Problem requirements — All records must be restated word for word.

Data records —

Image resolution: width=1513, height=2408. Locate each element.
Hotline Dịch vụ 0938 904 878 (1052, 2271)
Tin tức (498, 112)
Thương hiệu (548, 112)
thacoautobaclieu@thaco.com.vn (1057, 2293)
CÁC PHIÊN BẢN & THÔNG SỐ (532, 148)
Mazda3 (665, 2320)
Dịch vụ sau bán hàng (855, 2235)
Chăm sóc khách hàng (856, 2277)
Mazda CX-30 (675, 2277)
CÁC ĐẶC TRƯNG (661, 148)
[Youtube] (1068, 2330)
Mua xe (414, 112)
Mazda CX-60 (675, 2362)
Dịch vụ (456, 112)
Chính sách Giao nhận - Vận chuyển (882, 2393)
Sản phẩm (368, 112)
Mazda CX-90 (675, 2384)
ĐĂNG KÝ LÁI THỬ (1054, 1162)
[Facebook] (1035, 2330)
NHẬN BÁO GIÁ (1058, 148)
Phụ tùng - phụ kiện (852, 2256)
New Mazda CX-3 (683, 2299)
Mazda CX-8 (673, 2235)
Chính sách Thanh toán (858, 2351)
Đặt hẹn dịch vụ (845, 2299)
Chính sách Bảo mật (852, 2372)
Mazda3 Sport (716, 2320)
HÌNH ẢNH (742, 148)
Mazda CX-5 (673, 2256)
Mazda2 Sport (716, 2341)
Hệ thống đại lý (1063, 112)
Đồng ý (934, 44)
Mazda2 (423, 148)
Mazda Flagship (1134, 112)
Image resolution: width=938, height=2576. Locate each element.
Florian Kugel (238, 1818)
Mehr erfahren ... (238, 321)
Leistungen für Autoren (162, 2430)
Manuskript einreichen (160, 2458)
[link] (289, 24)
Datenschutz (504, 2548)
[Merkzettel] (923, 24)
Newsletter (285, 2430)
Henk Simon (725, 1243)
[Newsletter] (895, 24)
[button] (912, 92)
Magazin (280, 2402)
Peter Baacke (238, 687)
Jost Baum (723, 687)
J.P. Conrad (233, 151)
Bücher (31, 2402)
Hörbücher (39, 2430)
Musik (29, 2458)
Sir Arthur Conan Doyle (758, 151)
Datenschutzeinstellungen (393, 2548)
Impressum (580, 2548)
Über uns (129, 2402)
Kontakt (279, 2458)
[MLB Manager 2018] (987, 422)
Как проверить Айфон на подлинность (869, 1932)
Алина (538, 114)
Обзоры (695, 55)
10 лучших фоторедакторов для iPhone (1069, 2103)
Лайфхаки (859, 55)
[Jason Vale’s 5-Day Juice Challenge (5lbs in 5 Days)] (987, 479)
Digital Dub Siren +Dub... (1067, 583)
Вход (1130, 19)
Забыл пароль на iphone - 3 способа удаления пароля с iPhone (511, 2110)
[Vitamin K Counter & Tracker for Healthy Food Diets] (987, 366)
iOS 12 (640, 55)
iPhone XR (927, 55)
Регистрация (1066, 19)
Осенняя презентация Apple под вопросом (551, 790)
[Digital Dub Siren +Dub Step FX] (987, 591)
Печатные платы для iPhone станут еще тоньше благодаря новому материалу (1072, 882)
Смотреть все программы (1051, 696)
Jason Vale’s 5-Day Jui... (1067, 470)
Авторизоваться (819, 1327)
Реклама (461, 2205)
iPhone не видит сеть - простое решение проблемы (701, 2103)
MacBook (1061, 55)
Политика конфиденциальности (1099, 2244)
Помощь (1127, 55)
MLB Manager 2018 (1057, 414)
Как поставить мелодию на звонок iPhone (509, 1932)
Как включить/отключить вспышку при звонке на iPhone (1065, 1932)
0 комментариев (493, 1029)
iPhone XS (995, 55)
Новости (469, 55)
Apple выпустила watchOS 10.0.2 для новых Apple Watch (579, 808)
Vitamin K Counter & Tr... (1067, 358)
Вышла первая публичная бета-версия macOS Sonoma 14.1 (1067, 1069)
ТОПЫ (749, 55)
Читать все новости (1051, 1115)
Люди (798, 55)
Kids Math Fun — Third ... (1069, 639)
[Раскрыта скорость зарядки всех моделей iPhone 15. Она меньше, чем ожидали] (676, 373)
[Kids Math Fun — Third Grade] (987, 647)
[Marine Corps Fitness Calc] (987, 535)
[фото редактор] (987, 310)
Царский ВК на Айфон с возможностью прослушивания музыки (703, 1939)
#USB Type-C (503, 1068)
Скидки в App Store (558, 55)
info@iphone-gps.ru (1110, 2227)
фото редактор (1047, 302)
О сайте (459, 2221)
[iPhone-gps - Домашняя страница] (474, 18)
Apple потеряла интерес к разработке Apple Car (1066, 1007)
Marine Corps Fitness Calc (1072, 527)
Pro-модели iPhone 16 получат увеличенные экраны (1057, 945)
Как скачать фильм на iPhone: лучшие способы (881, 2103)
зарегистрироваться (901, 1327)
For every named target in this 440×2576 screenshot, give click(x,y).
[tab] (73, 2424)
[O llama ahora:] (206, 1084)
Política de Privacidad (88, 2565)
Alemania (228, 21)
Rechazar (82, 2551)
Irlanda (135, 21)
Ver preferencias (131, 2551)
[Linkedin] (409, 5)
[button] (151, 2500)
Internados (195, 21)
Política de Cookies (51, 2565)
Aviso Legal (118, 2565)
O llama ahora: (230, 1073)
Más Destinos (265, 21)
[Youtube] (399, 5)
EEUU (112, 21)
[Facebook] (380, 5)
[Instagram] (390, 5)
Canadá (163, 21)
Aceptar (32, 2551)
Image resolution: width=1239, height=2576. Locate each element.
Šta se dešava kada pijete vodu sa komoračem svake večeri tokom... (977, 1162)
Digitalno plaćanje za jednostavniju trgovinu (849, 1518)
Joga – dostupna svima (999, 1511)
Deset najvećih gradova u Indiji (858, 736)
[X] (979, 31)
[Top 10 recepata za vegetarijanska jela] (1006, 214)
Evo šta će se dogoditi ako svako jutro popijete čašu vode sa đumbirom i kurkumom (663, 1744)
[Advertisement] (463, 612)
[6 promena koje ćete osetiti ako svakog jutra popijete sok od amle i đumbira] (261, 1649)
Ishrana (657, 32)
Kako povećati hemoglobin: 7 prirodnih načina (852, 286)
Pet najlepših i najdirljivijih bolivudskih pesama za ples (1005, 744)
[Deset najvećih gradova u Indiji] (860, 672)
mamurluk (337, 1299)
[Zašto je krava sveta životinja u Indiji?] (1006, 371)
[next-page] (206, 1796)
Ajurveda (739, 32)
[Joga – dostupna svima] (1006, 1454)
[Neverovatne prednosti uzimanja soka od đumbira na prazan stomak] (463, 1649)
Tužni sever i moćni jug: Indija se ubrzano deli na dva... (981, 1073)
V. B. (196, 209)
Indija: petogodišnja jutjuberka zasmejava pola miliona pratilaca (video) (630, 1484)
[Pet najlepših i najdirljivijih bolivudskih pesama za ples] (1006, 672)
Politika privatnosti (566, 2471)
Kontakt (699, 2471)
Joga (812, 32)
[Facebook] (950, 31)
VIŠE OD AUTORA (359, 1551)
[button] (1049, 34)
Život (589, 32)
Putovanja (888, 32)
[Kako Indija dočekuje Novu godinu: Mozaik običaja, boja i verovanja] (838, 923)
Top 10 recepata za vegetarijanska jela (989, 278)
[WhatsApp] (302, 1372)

Response area —
Image resolution: width=1513, height=2408. Locate each element.
Hotline Dịch vụ 0938 904 878 (1052, 2271)
Tin tức (498, 112)
Thương hiệu (548, 112)
thacoautobaclieu@thaco.com.vn (1057, 2293)
CÁC PHIÊN BẢN & THÔNG SỐ (532, 148)
Mazda3 (665, 2320)
Dịch vụ sau bán hàng (855, 2235)
Chăm sóc khách hàng (856, 2277)
Mazda CX-30 (675, 2277)
CÁC ĐẶC TRƯNG (661, 148)
[Youtube] (1068, 2330)
Mua xe (414, 112)
Mazda CX-60 (675, 2362)
Dịch vụ (456, 112)
Chính sách Giao nhận - Vận chuyển (882, 2393)
Sản phẩm (368, 112)
Mazda CX-90 (675, 2384)
ĐĂNG KÝ LÁI THỬ (1054, 1162)
[Facebook] (1035, 2330)
NHẬN BÁO GIÁ (1058, 148)
Phụ tùng - phụ kiện (852, 2256)
New Mazda CX-3 (683, 2299)
Mazda CX-8 (673, 2235)
Chính sách Thanh toán (858, 2351)
Đặt hẹn dịch vụ (845, 2299)
Chính sách Bảo mật (852, 2372)
Mazda3 Sport (716, 2320)
HÌNH ẢNH (742, 148)
Mazda CX-5 (673, 2256)
Mazda2 Sport (716, 2341)
Hệ thống đại lý (1063, 112)
Đồng ý (934, 44)
Mazda2 (423, 148)
Mazda Flagship (1134, 112)
Image resolution: width=938, height=2576. Locate each element.
Florian Kugel (238, 1818)
Mehr erfahren ... (238, 321)
Leistungen für Autoren (162, 2430)
Manuskript einreichen (160, 2458)
[link] (289, 24)
Datenschutz (504, 2548)
[Merkzettel] (923, 24)
Newsletter (285, 2430)
Henk Simon (725, 1243)
[Newsletter] (895, 24)
[button] (912, 92)
Magazin (280, 2402)
Peter Baacke (238, 687)
Jost Baum (723, 687)
J.P. Conrad (233, 151)
Bücher (31, 2402)
Hörbücher (39, 2430)
Musik (29, 2458)
Sir Arthur Conan Doyle (758, 151)
Datenschutzeinstellungen (393, 2548)
Impressum (580, 2548)
Über uns (129, 2402)
Kontakt (279, 2458)
[MLB Manager 2018] (987, 422)
Как проверить Айфон на подлинность (869, 1932)
Алина (538, 114)
Обзоры (695, 55)
10 лучших фоторедакторов для iPhone (1069, 2103)
Лайфхаки (859, 55)
[Jason Vale’s 5-Day Juice Challenge (5lbs in 5 Days)] (987, 479)
Digital Dub Siren +Dub... (1067, 583)
Вход (1130, 19)
Забыл пароль на iphone - 3 способа удаления пароля с iPhone (511, 2110)
[Vitamin K Counter & Tracker for Healthy Food Diets] (987, 366)
iOS 12 (640, 55)
iPhone XR (927, 55)
Регистрация (1066, 19)
Осенняя презентация Apple под вопросом (551, 790)
[Digital Dub Siren +Dub Step FX] (987, 591)
Печатные платы для iPhone станут еще тоньше благодаря новому материалу (1072, 882)
Смотреть все программы (1051, 696)
Jason Vale’s 5-Day Jui... (1067, 470)
Авторизоваться (819, 1327)
Реклама (461, 2205)
iPhone не видит сеть - простое решение проблемы (701, 2103)
MacBook (1061, 55)
Политика конфиденциальности (1099, 2244)
Помощь (1127, 55)
MLB Manager 2018 (1057, 414)
Как поставить мелодию на звонок iPhone (509, 1932)
Как включить/отключить вспышку при звонке на iPhone (1065, 1932)
0 комментариев (493, 1029)
iPhone XS (995, 55)
Новости (469, 55)
Apple выпустила watchOS 10.0.2 для новых Apple Watch (579, 808)
Vitamin K Counter & Tr... (1067, 358)
Вышла первая публичная бета-версия macOS Sonoma 14.1 (1067, 1069)
ТОПЫ (749, 55)
Читать все новости (1051, 1115)
Люди (798, 55)
Kids Math Fun — Third ... (1069, 639)
[Раскрыта скорость зарядки всех моделей iPhone 15. Она меньше, чем ожидали] (676, 373)
[Kids Math Fun — Third Grade] (987, 647)
[Marine Corps Fitness Calc] (987, 535)
[фото редактор] (987, 310)
Царский ВК на Айфон с возможностью прослушивания музыки (703, 1939)
#USB Type-C (503, 1068)
Скидки в App Store (558, 55)
info@iphone-gps.ru (1110, 2227)
фото редактор (1047, 302)
О сайте (459, 2221)
[iPhone-gps - Домашняя страница] (474, 18)
Apple потеряла интерес к разработке Apple Car (1066, 1007)
Marine Corps Fitness Calc (1072, 527)
Pro-модели iPhone 16 получат увеличенные экраны (1057, 945)
Как скачать фильм на iPhone: лучшие способы (881, 2103)
зарегистрироваться (901, 1327)
For every named target in this 440×2576 screenshot, give click(x,y).
[tab] (73, 2424)
[O llama ahora:] (206, 1084)
Política de Privacidad (88, 2565)
Alemania (228, 21)
Rechazar (82, 2551)
Irlanda (135, 21)
Ver preferencias (131, 2551)
[Linkedin] (409, 5)
[button] (151, 2500)
Internados (195, 21)
Política de Cookies (51, 2565)
Aviso Legal (118, 2565)
O llama ahora: (230, 1073)
Más Destinos (265, 21)
[Youtube] (399, 5)
EEUU (112, 21)
[Facebook] (380, 5)
[Instagram] (390, 5)
Canadá (163, 21)
Aceptar (32, 2551)
Image resolution: width=1239, height=2576. Locate each element.
Šta se dešava kada pijete vodu sa komoračem svake večeri tokom... (977, 1162)
Digitalno plaćanje za jednostavniju trgovinu (849, 1518)
Joga – dostupna svima (999, 1511)
Deset najvećih gradova u Indiji (858, 736)
[X] (979, 31)
[Top 10 recepata za vegetarijanska jela] (1006, 214)
Evo šta će se dogoditi ako svako jutro popijete čašu vode sa đumbirom i kurkumom (663, 1744)
[Advertisement] (463, 612)
[6 promena koje ćete osetiti ako svakog jutra popijete sok od amle i đumbira] (261, 1649)
Ishrana (657, 32)
Kako povećati hemoglobin: 7 prirodnih načina (852, 286)
Pet najlepših i najdirljivijih bolivudskih pesama za ples (1005, 744)
[Deset najvećih gradova u Indiji] (860, 672)
mamurluk (337, 1299)
[Zašto je krava sveta životinja u Indiji?] (1006, 371)
[next-page] (206, 1796)
Ajurveda (739, 32)
[Joga – dostupna svima] (1006, 1454)
[Neverovatne prednosti uzimanja soka od đumbira na prazan stomak] (463, 1649)
Tužni sever i moćni jug: Indija se ubrzano deli na dva... (981, 1073)
V. B. (196, 209)
Indija: petogodišnja jutjuberka zasmejava pola miliona pratilaca (video) (630, 1484)
[Pet najlepših i najdirljivijih bolivudskih pesama za ples] (1006, 672)
Politika privatnosti (566, 2471)
Kontakt (699, 2471)
Joga (812, 32)
[Facebook] (950, 31)
VIŠE OD AUTORA (359, 1551)
[button] (1049, 34)
Život (589, 32)
Putovanja (888, 32)
[Kako Indija dočekuje Novu godinu: Mozaik običaja, boja i verovanja] (838, 923)
Top 10 recepata za vegetarijanska jela (989, 278)
[WhatsApp] (302, 1372)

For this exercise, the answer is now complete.